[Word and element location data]
#####
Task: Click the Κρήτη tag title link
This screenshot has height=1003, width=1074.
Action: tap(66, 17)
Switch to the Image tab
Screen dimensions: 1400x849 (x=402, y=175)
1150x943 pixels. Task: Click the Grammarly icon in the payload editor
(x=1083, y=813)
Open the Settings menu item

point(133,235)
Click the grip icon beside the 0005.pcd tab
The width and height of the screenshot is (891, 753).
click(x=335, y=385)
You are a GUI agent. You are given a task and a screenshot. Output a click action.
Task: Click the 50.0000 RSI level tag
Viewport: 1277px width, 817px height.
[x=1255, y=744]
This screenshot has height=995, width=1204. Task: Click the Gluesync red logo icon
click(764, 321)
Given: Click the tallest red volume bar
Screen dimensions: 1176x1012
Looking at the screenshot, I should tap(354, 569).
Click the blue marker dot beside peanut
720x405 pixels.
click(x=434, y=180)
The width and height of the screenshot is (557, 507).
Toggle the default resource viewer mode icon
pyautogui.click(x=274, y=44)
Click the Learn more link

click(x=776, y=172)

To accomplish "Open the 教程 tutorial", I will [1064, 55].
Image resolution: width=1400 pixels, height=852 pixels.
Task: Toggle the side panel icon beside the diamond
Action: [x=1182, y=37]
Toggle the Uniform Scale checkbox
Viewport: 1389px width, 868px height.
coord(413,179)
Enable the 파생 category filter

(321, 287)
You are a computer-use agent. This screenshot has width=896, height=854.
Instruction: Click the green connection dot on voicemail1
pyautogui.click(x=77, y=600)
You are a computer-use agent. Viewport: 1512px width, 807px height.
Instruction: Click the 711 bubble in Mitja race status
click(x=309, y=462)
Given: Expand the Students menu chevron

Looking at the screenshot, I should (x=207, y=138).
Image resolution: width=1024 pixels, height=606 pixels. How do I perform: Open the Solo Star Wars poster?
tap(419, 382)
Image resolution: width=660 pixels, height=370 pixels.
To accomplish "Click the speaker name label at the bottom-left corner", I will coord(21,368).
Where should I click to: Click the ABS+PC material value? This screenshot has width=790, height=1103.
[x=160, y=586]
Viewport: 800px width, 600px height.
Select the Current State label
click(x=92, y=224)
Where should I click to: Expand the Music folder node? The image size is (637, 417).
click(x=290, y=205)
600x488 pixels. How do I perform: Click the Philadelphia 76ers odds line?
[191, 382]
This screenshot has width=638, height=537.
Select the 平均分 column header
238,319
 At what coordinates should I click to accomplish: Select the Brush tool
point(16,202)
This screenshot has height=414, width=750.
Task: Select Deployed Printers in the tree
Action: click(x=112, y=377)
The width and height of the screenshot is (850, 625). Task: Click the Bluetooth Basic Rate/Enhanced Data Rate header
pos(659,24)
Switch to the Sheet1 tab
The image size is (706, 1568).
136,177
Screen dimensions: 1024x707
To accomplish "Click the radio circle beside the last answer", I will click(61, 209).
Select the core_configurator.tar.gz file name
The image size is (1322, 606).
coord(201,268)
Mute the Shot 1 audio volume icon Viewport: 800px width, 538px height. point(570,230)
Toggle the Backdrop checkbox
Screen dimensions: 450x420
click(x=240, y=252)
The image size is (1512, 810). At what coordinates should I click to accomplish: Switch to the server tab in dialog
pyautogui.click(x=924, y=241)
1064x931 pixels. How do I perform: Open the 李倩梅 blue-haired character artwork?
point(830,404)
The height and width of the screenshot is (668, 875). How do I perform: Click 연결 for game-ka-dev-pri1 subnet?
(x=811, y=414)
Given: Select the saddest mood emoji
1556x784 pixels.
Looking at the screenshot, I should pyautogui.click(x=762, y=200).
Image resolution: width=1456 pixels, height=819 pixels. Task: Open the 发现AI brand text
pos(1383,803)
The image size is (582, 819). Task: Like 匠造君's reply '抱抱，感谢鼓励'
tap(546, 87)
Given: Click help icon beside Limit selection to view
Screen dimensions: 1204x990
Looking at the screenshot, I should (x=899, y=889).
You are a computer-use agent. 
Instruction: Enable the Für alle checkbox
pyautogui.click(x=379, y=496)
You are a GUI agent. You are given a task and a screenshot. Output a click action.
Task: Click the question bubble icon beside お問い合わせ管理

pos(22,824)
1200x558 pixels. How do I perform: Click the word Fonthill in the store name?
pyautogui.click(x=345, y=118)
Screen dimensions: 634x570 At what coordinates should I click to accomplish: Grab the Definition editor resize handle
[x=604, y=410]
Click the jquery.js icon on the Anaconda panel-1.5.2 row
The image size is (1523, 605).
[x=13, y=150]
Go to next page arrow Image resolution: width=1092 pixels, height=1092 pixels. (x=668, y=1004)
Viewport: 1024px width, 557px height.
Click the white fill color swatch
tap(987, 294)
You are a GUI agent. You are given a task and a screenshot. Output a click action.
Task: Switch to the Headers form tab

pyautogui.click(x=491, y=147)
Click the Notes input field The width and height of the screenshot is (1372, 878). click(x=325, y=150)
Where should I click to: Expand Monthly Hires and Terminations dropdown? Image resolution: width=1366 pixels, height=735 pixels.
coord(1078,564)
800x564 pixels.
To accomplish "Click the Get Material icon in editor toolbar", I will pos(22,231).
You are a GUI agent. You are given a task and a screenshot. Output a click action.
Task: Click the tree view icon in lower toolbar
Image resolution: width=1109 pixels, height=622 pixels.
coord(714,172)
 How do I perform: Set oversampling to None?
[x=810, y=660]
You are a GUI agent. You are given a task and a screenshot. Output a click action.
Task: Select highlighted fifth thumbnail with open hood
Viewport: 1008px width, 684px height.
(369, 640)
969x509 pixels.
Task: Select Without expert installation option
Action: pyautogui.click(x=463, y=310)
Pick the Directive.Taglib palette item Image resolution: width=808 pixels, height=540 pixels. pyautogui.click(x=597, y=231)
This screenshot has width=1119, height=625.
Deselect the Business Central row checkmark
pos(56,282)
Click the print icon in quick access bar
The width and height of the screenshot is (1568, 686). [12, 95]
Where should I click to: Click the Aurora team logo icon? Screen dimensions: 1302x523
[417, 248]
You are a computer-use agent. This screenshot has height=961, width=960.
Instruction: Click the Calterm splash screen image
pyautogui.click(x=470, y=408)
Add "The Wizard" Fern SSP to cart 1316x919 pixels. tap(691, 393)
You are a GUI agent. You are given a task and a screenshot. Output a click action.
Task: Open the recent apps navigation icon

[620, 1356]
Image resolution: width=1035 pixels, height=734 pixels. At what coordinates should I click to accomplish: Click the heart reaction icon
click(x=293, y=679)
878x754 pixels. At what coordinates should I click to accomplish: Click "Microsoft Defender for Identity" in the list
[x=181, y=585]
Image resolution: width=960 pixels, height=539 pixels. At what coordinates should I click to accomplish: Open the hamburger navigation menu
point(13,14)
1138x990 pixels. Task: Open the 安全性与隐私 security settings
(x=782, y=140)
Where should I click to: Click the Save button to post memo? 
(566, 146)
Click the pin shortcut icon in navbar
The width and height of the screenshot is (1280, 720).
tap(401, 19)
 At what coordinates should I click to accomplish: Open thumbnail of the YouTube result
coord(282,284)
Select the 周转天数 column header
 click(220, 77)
#####
* **Given problem**: Please retype, unchanged, the lines from the one containing "has height=961, width=960." up to and including the one containing "click(x=293, y=679)".

* **Response below**:
You are a computer-use agent. This screenshot has height=961, width=960.
Instruction: Click the Calterm splash screen image
pyautogui.click(x=470, y=408)
Add "The Wizard" Fern SSP to cart 1316x919 pixels. tap(691, 393)
You are a GUI agent. You are given a task and a screenshot. Output a click action.
Task: Open the recent apps navigation icon

[620, 1356]
Image resolution: width=1035 pixels, height=734 pixels. At what coordinates should I click to accomplish: Click the heart reaction icon
click(x=293, y=679)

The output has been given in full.